[WHAT THE EXERCISE ASKS] Every line of the records below from the line with "Screen dimensions: 2549x1267" up to and including the line with "Task: Click the Uniform Scale slider track" must be reproduced exactly, and no line outside that range.
** DATA EXTRACTS follows **
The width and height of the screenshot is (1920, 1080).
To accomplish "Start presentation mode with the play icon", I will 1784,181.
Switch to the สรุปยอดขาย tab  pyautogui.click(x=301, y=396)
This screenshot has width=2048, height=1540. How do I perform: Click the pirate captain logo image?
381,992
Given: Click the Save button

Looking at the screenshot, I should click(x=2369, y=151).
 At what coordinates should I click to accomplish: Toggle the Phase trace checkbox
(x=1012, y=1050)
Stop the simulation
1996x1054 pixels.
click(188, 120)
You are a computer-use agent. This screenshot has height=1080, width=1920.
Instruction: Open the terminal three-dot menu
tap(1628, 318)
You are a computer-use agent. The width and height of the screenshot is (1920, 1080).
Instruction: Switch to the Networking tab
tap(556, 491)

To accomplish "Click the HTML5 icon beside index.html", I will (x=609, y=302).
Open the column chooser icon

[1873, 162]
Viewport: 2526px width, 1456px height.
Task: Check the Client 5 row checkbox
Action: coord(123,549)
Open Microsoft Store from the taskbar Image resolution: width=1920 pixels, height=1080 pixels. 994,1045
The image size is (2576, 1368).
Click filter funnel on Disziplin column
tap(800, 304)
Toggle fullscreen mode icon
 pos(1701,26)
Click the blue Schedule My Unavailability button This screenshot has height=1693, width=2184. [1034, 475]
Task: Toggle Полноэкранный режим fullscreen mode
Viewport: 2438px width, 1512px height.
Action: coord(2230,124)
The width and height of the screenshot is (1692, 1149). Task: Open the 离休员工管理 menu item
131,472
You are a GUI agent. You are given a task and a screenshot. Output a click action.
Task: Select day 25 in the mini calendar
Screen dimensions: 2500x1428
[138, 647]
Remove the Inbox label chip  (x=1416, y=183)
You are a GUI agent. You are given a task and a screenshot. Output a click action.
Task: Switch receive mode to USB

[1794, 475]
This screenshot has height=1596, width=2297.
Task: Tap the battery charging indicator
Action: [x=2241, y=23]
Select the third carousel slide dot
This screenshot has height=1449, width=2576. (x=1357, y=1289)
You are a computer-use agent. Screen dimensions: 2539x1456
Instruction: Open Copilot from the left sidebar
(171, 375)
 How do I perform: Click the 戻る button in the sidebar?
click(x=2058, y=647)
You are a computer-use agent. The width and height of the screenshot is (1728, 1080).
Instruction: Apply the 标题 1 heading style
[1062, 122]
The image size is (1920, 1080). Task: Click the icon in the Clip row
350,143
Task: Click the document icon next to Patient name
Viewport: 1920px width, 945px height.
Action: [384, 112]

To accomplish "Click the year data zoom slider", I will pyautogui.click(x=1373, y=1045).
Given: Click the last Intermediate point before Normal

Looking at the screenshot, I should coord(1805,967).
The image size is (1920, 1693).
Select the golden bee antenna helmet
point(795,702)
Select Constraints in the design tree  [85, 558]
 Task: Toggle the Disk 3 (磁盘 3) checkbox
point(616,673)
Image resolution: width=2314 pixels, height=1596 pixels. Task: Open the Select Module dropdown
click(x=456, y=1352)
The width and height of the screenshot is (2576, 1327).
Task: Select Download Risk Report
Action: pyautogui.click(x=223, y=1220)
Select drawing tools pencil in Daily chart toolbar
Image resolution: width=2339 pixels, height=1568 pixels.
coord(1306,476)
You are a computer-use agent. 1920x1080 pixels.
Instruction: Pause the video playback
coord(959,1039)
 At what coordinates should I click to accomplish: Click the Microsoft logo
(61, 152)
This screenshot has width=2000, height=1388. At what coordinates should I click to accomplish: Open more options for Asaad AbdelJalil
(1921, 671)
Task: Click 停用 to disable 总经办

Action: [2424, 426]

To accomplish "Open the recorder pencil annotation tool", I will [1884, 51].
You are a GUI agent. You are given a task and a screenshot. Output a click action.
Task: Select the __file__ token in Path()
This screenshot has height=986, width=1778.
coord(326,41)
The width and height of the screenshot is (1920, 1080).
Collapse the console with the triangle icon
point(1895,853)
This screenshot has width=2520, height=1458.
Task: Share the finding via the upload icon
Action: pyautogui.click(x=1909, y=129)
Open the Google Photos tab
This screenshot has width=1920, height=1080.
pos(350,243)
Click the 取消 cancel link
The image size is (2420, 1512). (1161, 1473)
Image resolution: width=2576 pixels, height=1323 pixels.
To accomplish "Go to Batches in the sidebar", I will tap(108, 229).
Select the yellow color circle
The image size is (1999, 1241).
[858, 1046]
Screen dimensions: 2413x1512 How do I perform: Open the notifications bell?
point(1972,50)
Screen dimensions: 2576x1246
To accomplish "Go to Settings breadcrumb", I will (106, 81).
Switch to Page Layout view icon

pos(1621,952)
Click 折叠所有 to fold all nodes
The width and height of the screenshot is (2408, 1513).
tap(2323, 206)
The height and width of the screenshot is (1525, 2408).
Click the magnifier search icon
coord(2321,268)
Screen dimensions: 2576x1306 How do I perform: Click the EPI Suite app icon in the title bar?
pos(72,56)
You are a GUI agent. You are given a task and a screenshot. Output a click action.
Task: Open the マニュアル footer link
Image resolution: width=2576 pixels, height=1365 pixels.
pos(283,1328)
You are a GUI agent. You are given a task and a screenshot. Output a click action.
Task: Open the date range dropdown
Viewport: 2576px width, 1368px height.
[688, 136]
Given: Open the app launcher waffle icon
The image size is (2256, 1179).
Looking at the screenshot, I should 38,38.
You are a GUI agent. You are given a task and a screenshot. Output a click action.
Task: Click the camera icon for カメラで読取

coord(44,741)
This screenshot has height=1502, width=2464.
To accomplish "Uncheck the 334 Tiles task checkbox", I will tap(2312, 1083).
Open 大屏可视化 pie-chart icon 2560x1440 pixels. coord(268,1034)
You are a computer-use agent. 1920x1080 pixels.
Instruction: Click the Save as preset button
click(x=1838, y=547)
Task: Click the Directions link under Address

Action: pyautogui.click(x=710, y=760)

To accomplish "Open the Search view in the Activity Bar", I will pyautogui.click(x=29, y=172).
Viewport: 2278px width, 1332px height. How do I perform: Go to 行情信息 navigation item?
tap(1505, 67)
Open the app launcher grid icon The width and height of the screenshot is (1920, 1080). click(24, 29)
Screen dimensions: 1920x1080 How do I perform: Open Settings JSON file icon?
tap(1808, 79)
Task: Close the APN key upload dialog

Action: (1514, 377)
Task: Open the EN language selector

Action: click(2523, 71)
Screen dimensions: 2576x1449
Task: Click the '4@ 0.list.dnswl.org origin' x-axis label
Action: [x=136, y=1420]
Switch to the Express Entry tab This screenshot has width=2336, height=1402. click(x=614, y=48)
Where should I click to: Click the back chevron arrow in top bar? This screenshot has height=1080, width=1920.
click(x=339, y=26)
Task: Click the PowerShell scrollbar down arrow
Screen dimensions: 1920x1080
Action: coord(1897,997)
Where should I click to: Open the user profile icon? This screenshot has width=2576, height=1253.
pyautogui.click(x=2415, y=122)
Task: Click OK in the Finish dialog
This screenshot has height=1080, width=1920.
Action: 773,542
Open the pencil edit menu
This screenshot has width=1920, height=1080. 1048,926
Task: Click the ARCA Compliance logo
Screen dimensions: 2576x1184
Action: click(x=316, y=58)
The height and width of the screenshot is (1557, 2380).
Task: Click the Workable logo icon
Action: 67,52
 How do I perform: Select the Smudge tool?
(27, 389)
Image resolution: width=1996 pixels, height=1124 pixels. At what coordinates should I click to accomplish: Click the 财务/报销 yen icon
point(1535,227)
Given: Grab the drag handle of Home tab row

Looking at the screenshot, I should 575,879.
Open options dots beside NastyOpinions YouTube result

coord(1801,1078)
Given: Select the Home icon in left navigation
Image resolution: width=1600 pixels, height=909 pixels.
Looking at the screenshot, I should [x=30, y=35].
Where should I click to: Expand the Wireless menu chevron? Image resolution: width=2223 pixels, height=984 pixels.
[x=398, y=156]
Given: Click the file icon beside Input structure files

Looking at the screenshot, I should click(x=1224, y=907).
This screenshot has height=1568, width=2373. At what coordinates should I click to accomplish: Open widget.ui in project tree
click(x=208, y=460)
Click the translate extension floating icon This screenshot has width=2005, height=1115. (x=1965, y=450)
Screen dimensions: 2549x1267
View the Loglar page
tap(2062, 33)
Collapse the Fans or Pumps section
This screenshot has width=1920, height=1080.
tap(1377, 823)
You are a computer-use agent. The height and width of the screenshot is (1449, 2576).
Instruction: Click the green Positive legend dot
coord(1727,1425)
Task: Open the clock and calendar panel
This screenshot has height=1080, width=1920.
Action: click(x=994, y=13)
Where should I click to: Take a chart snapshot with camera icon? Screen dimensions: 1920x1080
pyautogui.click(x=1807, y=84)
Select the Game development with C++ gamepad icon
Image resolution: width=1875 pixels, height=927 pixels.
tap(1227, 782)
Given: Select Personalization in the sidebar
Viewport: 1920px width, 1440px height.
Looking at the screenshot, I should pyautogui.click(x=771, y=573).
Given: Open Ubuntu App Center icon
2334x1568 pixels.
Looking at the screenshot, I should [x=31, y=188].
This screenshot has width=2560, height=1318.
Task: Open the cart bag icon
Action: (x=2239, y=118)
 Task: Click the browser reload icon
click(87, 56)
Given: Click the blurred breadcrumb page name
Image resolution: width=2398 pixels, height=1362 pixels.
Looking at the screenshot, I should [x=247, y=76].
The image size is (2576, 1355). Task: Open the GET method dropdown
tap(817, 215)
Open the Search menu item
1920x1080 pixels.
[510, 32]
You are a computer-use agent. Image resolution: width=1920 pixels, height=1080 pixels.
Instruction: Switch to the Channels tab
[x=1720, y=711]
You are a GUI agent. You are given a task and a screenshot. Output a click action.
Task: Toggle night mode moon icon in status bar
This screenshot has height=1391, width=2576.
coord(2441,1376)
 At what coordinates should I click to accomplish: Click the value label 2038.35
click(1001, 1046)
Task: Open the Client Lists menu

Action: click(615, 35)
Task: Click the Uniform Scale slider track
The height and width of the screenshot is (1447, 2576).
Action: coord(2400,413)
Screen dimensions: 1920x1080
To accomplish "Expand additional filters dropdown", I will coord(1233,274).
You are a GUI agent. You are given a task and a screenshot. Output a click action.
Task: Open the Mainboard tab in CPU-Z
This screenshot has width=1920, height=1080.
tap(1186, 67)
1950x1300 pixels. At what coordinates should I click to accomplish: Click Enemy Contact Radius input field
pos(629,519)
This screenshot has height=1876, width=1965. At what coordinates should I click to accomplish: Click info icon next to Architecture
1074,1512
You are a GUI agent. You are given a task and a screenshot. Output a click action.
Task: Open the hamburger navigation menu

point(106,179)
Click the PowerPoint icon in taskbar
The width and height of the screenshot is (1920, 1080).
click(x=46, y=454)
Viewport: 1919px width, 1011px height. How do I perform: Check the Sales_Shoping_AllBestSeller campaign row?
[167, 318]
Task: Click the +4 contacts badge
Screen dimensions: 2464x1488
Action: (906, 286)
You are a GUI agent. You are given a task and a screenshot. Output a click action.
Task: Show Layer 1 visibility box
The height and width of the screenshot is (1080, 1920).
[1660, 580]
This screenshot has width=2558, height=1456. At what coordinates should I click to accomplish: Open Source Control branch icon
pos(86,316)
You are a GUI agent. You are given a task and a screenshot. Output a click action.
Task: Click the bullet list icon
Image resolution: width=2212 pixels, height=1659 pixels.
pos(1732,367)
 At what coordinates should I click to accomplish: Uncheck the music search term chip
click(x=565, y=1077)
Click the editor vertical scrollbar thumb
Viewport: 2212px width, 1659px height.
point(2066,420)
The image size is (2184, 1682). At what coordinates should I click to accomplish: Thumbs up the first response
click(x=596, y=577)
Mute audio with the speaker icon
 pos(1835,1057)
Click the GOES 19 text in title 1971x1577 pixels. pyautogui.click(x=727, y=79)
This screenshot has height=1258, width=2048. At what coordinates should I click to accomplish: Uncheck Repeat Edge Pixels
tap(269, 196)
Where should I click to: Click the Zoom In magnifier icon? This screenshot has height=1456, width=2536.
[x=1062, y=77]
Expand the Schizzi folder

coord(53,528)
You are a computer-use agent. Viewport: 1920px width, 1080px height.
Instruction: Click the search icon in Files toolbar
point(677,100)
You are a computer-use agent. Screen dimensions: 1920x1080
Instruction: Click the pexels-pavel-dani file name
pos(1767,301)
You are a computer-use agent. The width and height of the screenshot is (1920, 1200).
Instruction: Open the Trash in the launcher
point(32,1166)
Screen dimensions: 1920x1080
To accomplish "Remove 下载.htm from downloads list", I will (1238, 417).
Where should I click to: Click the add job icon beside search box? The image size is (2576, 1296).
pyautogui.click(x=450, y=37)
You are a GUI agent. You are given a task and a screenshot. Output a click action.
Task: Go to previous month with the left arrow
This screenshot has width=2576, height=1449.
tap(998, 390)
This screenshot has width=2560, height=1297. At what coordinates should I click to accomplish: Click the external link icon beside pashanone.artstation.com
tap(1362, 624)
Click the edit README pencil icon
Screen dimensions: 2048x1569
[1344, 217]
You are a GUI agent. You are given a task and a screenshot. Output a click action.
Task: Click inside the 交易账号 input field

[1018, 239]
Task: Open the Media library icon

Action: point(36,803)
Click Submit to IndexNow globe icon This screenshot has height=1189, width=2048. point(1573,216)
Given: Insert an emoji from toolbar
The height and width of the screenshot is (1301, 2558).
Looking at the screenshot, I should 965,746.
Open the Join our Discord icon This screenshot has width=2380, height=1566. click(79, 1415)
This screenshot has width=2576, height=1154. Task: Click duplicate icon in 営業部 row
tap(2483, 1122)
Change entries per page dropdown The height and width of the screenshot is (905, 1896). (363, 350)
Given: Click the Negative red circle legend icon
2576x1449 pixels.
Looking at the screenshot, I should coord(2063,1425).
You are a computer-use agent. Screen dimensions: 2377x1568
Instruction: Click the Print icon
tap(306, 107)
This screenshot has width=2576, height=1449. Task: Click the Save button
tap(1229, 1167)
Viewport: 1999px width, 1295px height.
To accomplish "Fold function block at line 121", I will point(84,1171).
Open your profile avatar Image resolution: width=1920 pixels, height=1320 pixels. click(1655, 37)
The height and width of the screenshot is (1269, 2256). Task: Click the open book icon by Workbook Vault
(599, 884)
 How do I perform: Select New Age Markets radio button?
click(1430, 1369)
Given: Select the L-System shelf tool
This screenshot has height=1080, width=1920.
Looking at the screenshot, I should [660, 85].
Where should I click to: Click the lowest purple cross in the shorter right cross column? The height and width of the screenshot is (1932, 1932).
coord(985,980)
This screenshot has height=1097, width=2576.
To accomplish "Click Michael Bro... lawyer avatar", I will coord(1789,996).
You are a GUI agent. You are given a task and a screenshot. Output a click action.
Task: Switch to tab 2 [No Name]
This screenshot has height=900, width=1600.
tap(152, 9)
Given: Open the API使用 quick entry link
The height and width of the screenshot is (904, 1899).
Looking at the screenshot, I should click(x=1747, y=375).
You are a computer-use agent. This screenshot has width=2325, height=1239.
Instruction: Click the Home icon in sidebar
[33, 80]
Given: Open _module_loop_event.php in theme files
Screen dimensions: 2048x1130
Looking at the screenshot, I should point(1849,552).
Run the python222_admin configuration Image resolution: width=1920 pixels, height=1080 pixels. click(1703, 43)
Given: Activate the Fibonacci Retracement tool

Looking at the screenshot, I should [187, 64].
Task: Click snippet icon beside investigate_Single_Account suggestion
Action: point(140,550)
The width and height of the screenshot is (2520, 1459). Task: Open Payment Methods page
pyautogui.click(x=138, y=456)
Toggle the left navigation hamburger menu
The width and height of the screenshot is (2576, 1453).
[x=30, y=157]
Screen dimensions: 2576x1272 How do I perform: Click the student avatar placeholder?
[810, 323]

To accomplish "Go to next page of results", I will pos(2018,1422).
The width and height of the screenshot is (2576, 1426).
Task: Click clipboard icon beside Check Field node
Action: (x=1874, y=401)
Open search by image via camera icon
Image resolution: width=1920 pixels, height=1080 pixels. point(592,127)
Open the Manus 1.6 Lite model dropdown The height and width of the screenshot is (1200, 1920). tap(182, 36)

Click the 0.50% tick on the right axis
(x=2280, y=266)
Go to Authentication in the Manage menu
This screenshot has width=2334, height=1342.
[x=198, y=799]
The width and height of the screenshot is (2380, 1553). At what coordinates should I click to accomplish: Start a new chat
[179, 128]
** End of DATA EXTRACTS **
[RESULT]
Screen dimensions: 2549x1267
View the Loglar page
tap(2062, 33)
Collapse the Fans or Pumps section
This screenshot has width=1920, height=1080.
tap(1377, 823)
You are a computer-use agent. The height and width of the screenshot is (1449, 2576).
Instruction: Click the green Positive legend dot
coord(1727,1425)
Task: Open the clock and calendar panel
This screenshot has height=1080, width=1920.
Action: click(x=994, y=13)
Where should I click to: Take a chart snapshot with camera icon? Screen dimensions: 1920x1080
pyautogui.click(x=1807, y=84)
Select the Game development with C++ gamepad icon
Image resolution: width=1875 pixels, height=927 pixels.
tap(1227, 782)
Given: Select Personalization in the sidebar
Viewport: 1920px width, 1440px height.
Looking at the screenshot, I should pyautogui.click(x=771, y=573).
Given: Open Ubuntu App Center icon
2334x1568 pixels.
Looking at the screenshot, I should [x=31, y=188].
This screenshot has width=2560, height=1318.
Task: Open the cart bag icon
Action: (x=2239, y=118)
 Task: Click the browser reload icon
click(87, 56)
Given: Click the blurred breadcrumb page name
Image resolution: width=2398 pixels, height=1362 pixels.
Looking at the screenshot, I should [x=247, y=76].
The image size is (2576, 1355). Task: Open the GET method dropdown
tap(817, 215)
Open the Search menu item
1920x1080 pixels.
[510, 32]
You are a computer-use agent. Image resolution: width=1920 pixels, height=1080 pixels.
Instruction: Switch to the Channels tab
[x=1720, y=711]
You are a GUI agent. You are given a task and a screenshot. Output a click action.
Task: Toggle night mode moon icon in status bar
This screenshot has height=1391, width=2576.
coord(2441,1376)
 At what coordinates should I click to accomplish: Click the value label 2038.35
click(1001, 1046)
Task: Open the Client Lists menu

Action: click(615, 35)
Task: Click the Uniform Scale slider track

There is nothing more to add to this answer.